4. Harapan

5.1K 859 88
                                    

-

Ups! Gambar ini tidak mengikuti Pedoman Konten kami. Untuk melanjutkan publikasi, hapuslah gambar ini atau unggah gambar lain.

-

-

Seperti hari-hari biasanya, pagi Shia selalu disambut dengan suasana berisik di dalam gang. Tangisan bayi, omelan para istri yang membangunkan anak dan suaminya, sampai gosipan ibu-ibu di pinggiran gang. Tidak ada yang spesial karena dirinya pun bukan siapa-siapa.

"Shia berangkat ya," pamit Shia kepada Sarinah yang sedang menjemur pakaian pagar depan.

Luas teras yang terbatas membuat sang Ibu terpaksa menjemur pakaian mereka di pagar halaman. Sebuah tanaman rambat yang tidak pernah berbuah menjadi satu-satunya pemanis di teras berukuran satu kali setengah meter itu.

"Iya, hati-hati, Nduk," sahut Sarinah . "Jangan lupa kabari Ibu kalau pulang malam lagi."

Sekilas Shia mengangguk sambil melirik sang ibu. Langkah kakinya kemudian bergerak melewati beberapa pedagang keliling yang tengah menyiapkan gerobaknya di sisi-sisi gang. Uap cilok dan bakso membumbung ke udara saat para pedagang itu membuka tutup pancinya. Panasnya bahkan sempat mengenai kulit pipi Shia.

Sejenak, Shia berhenti melangkah ketika seorang perempuan di akhir dua puluhan menyapanya dari bangunan semi permanen di dekat rumah Pak RT. Rumah Belajar Kita.

"Shia! Baru mau berangkat?" tanya perempuan itu. Shia mengangguk pelan.

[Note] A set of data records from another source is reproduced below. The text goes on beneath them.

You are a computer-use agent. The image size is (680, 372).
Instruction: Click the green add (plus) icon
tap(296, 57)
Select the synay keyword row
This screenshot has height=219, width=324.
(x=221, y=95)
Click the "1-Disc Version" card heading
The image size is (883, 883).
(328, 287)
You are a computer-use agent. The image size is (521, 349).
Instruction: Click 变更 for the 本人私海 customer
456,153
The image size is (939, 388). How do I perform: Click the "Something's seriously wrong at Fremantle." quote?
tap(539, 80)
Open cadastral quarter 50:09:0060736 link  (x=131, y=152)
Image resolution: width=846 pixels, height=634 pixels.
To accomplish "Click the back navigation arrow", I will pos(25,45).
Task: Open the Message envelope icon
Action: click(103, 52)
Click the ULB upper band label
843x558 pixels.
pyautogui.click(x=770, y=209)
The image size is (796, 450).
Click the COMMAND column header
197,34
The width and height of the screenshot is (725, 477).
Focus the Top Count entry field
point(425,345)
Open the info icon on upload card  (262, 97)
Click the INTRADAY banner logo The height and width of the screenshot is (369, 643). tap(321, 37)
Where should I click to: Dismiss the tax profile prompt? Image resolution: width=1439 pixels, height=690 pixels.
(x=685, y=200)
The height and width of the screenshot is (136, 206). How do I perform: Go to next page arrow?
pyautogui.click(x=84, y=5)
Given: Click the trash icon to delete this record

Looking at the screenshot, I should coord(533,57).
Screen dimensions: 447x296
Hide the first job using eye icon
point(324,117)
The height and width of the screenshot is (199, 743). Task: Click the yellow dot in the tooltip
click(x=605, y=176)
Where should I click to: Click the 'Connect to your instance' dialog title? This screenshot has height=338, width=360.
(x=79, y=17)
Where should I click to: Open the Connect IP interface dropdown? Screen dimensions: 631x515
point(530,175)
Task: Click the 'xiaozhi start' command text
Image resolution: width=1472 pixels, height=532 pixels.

Namanya Laras. Anak Pak RT sekaligus pengurus Rumah Belajar Kita atau yang anak-anak sering sebut dengan istilah Rumah Beta. Sebuah sekolah non-formal yang digagas oleh Pak RT sejak sepuluh tahun yang lalu. Sebab Hilman, Ketua RT Shia, menginginkan anak-anak jalanan di sekitar rumah mereka juga dapat mengenyam pendidikan, meskipun hanya sekadar membaca, menulis, dan berhitung. Syukur-syukur mereka kembali termotivasi untuk bersekolah secara formal.

"Kamu kapan mau main-main lagi ke sini? Kuliah banyak tugas ya jadi sulit bagi waktu?" tanya Laras. Senyumnya yang tulus membuat Shia iri, sebab sudah lama dia tidak tersenyum seperti itu.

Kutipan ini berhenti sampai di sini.